_Problem to solve:_ In your answer, set down the records below exactly as they stand, omitting pictures.

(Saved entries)
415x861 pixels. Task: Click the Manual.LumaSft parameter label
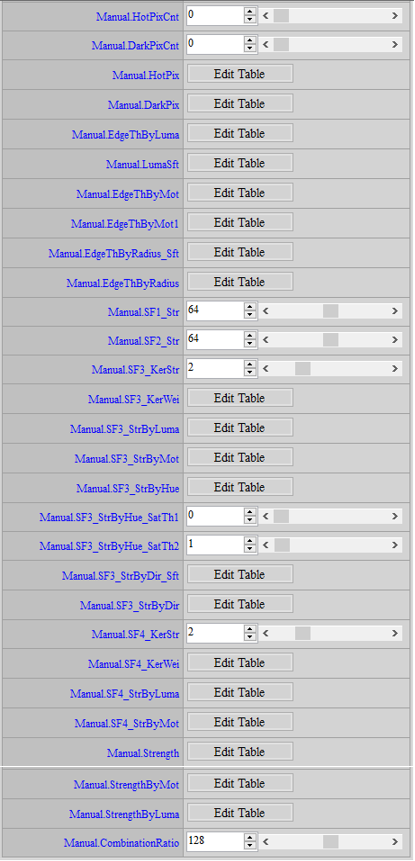pyautogui.click(x=142, y=164)
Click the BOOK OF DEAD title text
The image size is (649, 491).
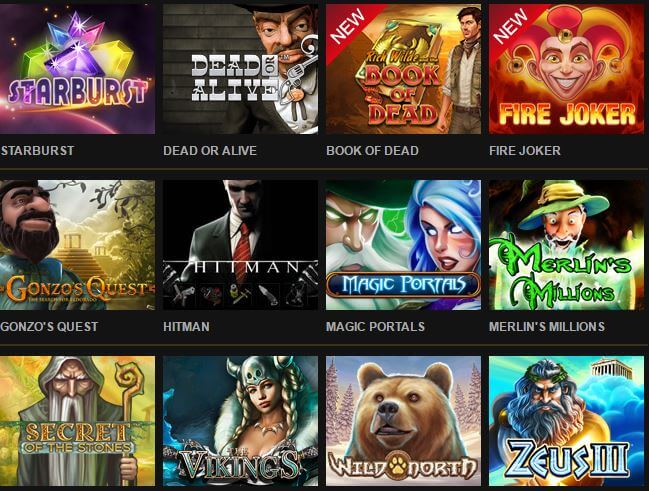click(x=373, y=151)
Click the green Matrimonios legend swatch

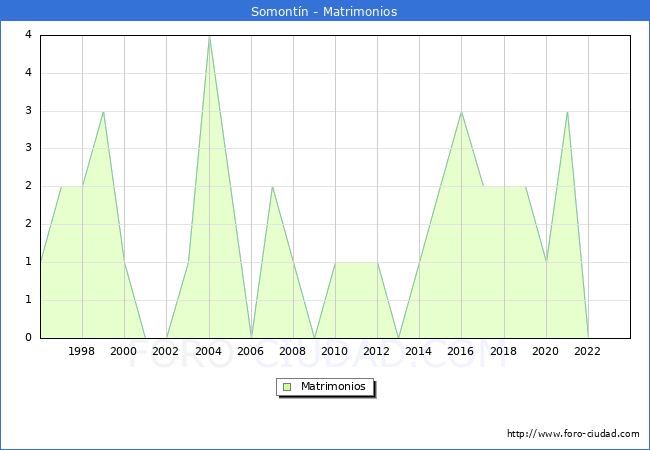(286, 386)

_Reply:_
415x861 pixels. Task: Click the Manual.LumaSft parameter label
pyautogui.click(x=142, y=164)
Click the BOOK OF DEAD title text
The image size is (649, 491).
click(x=373, y=151)
Click the green Matrimonios legend swatch

(286, 386)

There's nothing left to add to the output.